Data records:
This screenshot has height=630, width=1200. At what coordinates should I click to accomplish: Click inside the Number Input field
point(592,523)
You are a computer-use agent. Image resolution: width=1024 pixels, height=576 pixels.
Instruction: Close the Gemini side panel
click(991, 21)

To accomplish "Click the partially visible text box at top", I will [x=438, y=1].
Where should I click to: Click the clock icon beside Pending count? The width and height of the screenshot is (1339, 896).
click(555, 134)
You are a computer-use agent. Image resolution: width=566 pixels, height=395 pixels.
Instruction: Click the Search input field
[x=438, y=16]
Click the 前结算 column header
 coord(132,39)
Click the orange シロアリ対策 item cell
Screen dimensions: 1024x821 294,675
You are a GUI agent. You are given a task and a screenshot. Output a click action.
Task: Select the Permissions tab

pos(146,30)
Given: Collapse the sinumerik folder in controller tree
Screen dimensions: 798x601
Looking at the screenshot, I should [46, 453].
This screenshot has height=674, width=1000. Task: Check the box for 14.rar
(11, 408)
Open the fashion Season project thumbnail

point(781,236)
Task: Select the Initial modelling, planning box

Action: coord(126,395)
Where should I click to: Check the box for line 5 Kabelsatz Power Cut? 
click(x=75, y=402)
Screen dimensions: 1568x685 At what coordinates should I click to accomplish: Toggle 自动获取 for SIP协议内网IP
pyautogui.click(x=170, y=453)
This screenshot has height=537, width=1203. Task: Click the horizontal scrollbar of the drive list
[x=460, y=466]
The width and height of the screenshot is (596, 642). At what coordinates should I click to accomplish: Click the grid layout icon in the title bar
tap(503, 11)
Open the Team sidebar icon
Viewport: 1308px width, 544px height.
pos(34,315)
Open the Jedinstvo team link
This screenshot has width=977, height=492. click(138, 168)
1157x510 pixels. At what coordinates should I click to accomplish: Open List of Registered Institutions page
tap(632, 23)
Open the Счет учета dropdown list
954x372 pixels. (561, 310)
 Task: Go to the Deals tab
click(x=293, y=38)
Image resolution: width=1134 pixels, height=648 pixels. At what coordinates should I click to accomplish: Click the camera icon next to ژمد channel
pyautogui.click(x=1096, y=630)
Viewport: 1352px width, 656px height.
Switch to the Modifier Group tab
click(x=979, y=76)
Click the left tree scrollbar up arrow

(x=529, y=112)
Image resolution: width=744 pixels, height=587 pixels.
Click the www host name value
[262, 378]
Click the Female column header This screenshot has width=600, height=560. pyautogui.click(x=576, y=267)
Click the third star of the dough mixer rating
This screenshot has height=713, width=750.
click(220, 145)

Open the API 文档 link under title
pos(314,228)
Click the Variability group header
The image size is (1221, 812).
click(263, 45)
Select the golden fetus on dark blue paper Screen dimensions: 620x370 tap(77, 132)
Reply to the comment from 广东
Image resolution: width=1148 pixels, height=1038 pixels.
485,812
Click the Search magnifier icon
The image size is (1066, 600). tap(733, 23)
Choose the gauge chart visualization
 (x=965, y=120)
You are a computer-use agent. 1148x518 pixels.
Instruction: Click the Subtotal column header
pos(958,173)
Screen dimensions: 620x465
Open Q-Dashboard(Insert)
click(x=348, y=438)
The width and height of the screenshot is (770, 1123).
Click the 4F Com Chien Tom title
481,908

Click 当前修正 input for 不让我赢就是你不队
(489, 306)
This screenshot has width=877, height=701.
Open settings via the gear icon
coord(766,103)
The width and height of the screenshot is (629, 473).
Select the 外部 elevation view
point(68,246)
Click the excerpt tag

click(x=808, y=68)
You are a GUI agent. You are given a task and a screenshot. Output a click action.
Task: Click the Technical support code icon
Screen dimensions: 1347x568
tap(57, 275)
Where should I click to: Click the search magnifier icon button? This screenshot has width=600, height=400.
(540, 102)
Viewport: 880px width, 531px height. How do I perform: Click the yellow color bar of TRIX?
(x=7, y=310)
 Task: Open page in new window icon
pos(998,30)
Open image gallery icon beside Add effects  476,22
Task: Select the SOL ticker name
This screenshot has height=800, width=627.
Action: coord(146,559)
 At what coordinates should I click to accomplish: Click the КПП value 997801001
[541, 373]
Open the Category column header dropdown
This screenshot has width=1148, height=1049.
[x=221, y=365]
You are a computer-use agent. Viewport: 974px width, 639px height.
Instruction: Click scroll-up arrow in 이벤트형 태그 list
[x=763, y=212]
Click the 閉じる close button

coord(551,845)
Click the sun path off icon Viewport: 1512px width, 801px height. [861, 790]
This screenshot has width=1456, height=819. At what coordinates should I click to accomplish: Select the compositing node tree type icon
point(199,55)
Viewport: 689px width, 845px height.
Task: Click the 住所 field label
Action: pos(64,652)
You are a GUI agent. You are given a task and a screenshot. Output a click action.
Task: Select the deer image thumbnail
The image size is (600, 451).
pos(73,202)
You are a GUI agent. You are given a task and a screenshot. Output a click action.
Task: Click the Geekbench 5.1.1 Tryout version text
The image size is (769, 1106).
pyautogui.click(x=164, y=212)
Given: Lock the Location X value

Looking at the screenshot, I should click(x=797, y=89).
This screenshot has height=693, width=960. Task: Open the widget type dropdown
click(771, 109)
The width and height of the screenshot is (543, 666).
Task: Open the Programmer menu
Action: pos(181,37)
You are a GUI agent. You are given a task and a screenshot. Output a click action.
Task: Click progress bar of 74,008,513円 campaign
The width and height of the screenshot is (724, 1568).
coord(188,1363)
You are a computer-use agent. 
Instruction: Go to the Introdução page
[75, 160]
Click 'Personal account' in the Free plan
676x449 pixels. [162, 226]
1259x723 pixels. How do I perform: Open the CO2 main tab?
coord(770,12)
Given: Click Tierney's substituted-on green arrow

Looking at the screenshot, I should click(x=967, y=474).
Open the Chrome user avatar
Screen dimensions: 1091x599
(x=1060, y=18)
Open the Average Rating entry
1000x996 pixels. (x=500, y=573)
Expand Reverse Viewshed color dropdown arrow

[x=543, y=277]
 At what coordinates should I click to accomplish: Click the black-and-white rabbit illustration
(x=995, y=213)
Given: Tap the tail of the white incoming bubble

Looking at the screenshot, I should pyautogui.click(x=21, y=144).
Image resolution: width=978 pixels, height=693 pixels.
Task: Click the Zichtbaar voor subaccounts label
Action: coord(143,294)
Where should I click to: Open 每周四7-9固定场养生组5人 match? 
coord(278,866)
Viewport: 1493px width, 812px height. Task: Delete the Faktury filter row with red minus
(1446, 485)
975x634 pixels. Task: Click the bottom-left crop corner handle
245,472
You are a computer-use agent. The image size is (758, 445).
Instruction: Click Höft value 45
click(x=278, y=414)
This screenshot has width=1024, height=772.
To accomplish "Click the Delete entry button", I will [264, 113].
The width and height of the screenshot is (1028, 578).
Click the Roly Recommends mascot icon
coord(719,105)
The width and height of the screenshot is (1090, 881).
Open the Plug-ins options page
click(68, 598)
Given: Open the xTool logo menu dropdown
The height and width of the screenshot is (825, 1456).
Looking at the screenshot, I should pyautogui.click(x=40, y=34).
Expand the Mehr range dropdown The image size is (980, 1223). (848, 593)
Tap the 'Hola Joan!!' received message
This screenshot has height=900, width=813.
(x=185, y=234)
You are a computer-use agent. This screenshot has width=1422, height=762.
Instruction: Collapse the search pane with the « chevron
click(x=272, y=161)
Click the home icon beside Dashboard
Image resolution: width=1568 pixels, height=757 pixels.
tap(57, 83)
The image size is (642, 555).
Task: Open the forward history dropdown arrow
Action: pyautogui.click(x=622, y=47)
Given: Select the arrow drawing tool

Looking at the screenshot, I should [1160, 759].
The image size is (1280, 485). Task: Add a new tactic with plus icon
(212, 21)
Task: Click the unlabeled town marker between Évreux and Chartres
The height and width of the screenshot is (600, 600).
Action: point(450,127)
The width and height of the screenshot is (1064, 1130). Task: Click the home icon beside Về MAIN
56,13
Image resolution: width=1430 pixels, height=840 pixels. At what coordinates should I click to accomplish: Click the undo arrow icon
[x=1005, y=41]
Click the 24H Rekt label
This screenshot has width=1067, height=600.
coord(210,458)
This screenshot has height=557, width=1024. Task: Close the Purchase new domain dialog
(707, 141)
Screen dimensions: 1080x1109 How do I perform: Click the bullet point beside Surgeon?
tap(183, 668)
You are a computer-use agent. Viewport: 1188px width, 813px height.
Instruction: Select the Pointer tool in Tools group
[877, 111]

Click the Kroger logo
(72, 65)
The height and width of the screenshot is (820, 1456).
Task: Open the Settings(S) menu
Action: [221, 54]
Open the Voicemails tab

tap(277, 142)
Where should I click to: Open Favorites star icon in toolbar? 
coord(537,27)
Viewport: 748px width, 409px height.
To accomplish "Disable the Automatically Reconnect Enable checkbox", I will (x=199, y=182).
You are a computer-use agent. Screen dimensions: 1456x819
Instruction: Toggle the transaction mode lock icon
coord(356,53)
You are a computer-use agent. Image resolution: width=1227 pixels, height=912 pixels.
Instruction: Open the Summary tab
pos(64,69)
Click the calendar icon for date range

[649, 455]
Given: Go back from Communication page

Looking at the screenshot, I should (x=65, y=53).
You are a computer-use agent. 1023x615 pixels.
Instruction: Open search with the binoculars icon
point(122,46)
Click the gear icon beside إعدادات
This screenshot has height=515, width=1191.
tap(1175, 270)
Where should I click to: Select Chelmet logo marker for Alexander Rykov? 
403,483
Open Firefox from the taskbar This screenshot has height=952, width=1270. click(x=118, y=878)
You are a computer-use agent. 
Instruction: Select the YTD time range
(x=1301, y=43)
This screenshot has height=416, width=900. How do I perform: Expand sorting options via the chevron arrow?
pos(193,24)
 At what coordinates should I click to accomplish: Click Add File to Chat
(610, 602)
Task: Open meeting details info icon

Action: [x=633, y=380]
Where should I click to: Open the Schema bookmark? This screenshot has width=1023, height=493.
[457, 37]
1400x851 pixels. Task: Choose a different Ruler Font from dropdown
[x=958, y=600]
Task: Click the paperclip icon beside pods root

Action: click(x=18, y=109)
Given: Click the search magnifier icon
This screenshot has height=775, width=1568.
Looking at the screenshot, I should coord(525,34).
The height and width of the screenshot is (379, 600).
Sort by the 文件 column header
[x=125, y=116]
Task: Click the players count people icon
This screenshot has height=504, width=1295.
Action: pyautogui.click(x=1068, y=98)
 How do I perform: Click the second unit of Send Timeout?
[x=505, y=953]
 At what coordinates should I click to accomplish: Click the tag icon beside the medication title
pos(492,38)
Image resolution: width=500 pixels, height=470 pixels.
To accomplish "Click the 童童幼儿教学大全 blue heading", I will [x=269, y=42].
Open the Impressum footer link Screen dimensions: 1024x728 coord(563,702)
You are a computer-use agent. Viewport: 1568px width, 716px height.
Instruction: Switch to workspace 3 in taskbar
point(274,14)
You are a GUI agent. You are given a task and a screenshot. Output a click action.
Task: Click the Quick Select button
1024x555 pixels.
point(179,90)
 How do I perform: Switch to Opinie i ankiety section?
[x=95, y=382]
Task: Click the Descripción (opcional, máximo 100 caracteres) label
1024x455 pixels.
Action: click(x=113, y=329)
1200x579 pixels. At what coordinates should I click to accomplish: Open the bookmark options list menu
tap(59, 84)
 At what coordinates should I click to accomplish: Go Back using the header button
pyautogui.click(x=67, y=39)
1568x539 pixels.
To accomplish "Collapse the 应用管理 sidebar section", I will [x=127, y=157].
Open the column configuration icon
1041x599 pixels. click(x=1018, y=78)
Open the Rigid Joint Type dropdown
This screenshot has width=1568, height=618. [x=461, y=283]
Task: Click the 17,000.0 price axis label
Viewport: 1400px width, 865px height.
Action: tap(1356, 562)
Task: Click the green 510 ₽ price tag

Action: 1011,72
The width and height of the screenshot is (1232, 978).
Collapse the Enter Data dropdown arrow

Task to carry out: The required output is the exact run of lines from the beginning of the records to the line with "You are a computer-use agent. Image resolution: width=566", that line included.

Response box:
This screenshot has height=630, width=1200. At what coordinates should I click to accomplish: Click inside the Number Input field
point(592,523)
You are a computer-use agent. Image resolution: width=1024 pixels, height=576 pixels.
Instruction: Close the Gemini side panel
click(991, 21)

To accomplish "Click the partially visible text box at top", I will [x=438, y=1].
Where should I click to: Click the clock icon beside Pending count? The width and height of the screenshot is (1339, 896).
click(555, 134)
You are a computer-use agent. Image resolution: width=566 pixels, height=395 pixels.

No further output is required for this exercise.